The Loncin Motorcycle Industry Co., Ltd subsidiary produces motorcycles; motorcycle engines; universal gasoline engine; all-terrain vehicles; and parts and components under the brand name "Loncin".

The company operates production, distribution and marketing facilities in Chongqing, Zhejiang, and Guangdong in China. It has annual production capacity of 2,500,000 motorcycles, 3,000,000 motorcycle engines, and 150,000 all-terrain vehicles (ATVs).

===BMW Motorrad===

In 2005, Loncin entered into an agreement to make G650GS motorcycle engines for German-based BMW Motorrad. The partnership began in 2007 and Loncin has produced motorcycle parts, engine components, and over 35,000 complete engines for BMW. Significant and technical benefits came for Loncin, in which they used the same engine to power the LX650 (also known as the CR9). This model is available only in markets specified by BMW under the agreement.

In 2017, BMW Motorrad introduced the F850GS and F750GS to succeed both the F800GS and F700GS respectively. While the outgoing models previously used Rotax 799cc engines, the F850GS and F750GS models now come equipped with slightly more powerful 853cc engines made by Loncin.
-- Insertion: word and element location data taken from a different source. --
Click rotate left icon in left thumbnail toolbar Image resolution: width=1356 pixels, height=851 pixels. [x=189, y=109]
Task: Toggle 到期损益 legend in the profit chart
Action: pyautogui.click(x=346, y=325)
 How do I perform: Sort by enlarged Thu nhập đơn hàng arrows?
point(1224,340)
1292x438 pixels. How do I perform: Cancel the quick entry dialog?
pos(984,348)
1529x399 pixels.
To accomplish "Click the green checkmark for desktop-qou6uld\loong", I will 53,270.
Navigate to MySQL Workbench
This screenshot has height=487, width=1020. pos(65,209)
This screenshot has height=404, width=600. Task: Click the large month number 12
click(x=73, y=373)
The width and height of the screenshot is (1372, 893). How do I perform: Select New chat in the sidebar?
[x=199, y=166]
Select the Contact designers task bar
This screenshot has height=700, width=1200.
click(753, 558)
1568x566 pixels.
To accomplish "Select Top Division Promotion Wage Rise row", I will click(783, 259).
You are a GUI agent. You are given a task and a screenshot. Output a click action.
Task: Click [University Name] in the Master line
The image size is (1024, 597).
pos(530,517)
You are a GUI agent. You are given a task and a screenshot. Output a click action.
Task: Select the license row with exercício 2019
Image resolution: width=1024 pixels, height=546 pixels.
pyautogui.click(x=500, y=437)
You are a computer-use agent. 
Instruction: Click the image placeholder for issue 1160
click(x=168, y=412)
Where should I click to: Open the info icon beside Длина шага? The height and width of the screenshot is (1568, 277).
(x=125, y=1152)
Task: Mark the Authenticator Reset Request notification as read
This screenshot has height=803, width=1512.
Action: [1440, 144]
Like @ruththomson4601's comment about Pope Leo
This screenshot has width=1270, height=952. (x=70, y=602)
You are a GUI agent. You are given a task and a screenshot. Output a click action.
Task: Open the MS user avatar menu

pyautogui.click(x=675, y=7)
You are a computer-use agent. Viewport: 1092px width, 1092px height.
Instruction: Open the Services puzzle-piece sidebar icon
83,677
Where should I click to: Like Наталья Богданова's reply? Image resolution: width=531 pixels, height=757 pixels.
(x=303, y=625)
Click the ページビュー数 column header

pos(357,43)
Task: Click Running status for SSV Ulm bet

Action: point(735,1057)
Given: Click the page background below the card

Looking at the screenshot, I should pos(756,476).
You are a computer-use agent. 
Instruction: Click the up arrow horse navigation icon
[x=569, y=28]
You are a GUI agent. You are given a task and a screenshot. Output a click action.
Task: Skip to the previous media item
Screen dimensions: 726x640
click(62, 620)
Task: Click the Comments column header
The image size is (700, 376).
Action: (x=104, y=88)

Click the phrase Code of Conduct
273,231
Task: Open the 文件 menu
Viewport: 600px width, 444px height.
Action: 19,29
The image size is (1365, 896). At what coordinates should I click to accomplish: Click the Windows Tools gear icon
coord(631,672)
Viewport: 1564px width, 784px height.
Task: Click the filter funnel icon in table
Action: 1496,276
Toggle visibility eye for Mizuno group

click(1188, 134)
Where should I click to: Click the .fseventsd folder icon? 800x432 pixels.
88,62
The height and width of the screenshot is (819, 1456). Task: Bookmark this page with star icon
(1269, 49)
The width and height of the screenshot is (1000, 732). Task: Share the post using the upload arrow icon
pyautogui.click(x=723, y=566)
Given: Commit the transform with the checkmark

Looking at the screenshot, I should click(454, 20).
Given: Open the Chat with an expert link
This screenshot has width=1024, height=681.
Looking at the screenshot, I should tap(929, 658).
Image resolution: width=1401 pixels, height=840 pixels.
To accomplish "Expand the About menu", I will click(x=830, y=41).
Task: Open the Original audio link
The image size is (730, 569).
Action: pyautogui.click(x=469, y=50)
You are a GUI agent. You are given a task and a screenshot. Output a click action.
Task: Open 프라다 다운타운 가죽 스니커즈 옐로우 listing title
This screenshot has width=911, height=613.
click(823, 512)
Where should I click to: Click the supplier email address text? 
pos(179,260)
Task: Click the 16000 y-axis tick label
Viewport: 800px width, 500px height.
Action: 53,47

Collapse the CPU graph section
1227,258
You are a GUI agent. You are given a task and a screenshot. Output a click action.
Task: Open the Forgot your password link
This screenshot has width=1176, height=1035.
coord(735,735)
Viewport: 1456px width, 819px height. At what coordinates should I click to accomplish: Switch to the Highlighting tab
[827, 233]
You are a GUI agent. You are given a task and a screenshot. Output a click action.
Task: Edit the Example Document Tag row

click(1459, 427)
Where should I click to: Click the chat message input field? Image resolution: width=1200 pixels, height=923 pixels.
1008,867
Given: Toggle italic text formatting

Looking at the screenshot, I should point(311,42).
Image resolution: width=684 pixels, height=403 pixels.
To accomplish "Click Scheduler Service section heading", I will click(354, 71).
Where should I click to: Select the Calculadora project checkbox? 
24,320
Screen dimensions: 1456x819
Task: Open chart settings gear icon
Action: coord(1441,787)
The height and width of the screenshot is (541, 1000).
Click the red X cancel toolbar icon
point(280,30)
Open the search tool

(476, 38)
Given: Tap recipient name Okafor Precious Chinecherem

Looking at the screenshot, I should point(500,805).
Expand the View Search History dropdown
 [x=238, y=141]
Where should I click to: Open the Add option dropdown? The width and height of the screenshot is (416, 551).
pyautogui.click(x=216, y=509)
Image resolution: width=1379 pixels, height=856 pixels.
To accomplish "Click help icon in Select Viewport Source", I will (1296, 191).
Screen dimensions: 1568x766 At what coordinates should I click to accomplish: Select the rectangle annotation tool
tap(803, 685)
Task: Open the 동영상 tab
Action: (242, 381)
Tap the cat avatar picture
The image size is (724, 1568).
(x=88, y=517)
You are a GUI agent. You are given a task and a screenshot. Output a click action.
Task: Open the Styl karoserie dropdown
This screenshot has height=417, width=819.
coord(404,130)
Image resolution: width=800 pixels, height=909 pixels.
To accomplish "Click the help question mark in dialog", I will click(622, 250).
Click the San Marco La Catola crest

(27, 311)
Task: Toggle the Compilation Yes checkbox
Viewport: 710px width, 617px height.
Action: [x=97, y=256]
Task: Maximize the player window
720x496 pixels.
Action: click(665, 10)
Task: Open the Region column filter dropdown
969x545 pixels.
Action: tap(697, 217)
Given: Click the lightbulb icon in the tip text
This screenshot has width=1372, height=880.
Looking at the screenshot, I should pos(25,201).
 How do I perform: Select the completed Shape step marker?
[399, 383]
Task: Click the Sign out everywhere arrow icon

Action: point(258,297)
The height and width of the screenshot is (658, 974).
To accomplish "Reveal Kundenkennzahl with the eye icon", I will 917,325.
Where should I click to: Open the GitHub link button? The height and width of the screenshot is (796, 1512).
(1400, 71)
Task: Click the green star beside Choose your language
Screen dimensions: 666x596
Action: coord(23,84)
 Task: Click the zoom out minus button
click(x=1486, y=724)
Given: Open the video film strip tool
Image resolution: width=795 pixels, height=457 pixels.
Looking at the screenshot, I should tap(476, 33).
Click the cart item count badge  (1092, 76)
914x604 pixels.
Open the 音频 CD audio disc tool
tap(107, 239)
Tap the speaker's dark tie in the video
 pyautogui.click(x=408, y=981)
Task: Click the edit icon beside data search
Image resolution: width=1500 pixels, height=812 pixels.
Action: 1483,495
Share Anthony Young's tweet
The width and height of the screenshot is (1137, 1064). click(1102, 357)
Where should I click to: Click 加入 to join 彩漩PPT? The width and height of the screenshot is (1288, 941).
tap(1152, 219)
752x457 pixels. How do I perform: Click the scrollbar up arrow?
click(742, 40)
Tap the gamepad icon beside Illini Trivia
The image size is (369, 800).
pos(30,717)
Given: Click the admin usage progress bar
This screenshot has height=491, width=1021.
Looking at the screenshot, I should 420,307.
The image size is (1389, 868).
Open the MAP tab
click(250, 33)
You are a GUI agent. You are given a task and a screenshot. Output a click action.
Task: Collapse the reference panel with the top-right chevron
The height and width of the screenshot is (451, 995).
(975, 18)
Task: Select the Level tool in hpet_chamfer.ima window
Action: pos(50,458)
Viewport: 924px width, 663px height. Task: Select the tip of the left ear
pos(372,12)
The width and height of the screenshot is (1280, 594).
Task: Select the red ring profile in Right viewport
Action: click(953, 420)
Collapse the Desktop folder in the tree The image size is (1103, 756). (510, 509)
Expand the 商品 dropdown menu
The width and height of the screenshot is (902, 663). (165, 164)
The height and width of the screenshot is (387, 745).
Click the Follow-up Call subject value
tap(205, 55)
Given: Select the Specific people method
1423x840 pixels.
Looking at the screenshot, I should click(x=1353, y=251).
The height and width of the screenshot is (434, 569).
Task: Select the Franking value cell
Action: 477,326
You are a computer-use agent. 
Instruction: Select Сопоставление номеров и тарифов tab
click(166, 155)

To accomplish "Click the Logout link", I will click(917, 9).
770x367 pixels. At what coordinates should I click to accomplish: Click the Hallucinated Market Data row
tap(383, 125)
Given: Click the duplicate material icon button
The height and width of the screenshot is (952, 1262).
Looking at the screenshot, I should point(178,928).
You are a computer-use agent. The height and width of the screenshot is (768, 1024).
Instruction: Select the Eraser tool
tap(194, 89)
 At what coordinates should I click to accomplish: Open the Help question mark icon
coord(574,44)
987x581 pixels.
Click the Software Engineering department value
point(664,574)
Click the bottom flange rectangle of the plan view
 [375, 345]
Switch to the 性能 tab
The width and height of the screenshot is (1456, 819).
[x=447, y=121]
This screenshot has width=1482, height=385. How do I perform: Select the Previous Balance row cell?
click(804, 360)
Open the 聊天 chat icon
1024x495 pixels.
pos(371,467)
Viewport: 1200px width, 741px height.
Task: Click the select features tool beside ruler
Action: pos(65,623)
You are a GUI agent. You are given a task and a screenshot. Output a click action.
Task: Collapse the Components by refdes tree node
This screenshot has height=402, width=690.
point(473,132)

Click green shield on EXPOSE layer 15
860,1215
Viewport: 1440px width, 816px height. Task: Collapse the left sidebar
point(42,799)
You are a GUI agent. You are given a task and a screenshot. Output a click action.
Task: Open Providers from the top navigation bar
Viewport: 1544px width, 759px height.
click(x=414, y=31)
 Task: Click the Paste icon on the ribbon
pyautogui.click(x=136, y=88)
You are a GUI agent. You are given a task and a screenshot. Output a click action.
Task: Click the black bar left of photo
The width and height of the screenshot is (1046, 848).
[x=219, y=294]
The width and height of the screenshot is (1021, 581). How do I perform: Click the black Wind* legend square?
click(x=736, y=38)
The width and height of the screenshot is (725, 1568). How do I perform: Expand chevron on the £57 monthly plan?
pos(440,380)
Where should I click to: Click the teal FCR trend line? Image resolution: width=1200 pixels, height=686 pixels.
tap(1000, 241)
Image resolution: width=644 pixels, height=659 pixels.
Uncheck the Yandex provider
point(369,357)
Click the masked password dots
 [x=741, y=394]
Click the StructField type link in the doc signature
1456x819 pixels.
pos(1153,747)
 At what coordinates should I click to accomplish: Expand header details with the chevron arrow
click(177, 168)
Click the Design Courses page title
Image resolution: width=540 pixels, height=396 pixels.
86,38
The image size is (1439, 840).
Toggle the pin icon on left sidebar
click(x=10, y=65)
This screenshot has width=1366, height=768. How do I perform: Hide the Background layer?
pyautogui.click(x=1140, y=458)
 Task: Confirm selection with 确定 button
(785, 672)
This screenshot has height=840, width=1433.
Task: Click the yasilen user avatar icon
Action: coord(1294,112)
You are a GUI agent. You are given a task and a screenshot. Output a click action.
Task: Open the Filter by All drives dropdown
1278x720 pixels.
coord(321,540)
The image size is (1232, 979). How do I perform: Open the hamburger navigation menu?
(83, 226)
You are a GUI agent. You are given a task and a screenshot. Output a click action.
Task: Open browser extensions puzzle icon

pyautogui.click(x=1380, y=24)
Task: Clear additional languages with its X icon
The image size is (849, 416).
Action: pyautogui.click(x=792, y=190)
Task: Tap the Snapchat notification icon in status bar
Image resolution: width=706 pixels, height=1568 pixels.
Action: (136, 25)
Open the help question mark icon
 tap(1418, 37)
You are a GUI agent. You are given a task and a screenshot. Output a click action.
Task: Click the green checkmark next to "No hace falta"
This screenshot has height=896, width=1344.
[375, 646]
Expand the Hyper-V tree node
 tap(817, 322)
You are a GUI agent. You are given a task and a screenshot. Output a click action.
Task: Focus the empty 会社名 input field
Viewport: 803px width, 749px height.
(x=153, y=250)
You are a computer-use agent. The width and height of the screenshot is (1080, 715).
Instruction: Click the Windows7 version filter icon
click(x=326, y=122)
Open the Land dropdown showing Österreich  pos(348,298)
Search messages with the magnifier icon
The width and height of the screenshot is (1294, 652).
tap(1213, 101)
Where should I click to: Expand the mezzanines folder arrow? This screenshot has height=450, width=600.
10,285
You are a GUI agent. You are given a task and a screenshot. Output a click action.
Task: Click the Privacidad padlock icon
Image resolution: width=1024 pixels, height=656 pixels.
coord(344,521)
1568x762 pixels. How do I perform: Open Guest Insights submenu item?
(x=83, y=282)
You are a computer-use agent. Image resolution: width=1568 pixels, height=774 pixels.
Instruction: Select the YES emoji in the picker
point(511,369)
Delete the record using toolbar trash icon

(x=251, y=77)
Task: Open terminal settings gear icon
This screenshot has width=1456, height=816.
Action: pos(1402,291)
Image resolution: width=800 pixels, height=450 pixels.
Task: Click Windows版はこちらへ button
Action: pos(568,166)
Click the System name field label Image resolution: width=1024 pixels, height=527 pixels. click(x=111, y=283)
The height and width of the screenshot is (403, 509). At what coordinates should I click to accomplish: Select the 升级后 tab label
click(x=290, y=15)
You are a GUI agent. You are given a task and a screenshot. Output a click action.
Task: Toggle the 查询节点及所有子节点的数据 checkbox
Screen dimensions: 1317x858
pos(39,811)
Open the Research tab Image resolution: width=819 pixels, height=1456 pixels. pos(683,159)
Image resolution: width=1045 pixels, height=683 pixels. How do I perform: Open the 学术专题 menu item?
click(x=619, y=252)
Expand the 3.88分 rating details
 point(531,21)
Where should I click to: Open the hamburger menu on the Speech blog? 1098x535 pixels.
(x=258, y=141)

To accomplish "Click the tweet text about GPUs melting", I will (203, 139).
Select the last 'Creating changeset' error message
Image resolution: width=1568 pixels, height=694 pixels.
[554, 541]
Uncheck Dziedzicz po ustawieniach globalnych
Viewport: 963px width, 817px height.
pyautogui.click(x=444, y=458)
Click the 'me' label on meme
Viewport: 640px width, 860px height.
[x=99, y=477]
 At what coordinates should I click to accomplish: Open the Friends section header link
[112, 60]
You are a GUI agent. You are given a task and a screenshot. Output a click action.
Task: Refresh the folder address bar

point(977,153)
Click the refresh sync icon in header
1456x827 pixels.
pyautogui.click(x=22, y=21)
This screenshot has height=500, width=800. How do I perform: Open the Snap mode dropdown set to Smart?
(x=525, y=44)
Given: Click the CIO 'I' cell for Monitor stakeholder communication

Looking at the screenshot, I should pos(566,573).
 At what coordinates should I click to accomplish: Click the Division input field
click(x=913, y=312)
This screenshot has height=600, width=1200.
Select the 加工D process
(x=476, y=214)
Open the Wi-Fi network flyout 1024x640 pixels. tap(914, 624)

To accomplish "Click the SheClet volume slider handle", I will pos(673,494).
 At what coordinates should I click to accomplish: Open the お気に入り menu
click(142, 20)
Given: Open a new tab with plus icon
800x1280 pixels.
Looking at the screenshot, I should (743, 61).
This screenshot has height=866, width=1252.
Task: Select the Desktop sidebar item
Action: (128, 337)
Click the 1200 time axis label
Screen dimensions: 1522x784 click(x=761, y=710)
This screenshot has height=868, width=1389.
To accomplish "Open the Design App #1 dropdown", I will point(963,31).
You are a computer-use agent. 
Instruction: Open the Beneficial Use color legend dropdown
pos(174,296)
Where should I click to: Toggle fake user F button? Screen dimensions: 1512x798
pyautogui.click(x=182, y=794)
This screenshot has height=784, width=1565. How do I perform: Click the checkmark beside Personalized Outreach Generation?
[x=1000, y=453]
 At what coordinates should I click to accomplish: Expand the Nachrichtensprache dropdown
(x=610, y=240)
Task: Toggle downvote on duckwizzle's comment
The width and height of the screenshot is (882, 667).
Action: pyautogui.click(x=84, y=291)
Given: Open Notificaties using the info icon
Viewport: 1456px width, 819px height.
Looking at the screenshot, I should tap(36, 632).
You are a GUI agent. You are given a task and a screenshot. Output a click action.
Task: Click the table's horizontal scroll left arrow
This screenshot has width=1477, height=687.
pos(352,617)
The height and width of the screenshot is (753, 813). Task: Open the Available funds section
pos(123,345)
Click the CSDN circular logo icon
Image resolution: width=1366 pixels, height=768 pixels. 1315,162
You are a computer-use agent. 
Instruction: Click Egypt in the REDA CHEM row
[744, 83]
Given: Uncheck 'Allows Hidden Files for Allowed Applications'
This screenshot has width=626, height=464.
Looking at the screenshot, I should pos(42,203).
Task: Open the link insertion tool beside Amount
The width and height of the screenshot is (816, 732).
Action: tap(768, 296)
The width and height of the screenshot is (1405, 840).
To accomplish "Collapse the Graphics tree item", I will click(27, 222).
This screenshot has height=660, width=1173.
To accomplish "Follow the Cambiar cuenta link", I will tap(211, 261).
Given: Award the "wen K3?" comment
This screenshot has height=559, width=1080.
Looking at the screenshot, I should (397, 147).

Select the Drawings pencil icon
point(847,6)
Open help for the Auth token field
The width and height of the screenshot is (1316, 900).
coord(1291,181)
Additionally, the C400X and C400GT scooters also roll off production lines at Loncin.

===Environmental scandal===
In 2012, Loncin was found by the United States Environmental Protection Agency to have imported 7,115 vehicles that violated the Clean Air Act, by submitting false and incomplete certification. The company was ordered to pay a US$680,000 penalty, and to support an air pollution mitigation project for the vehicles' excess emissions.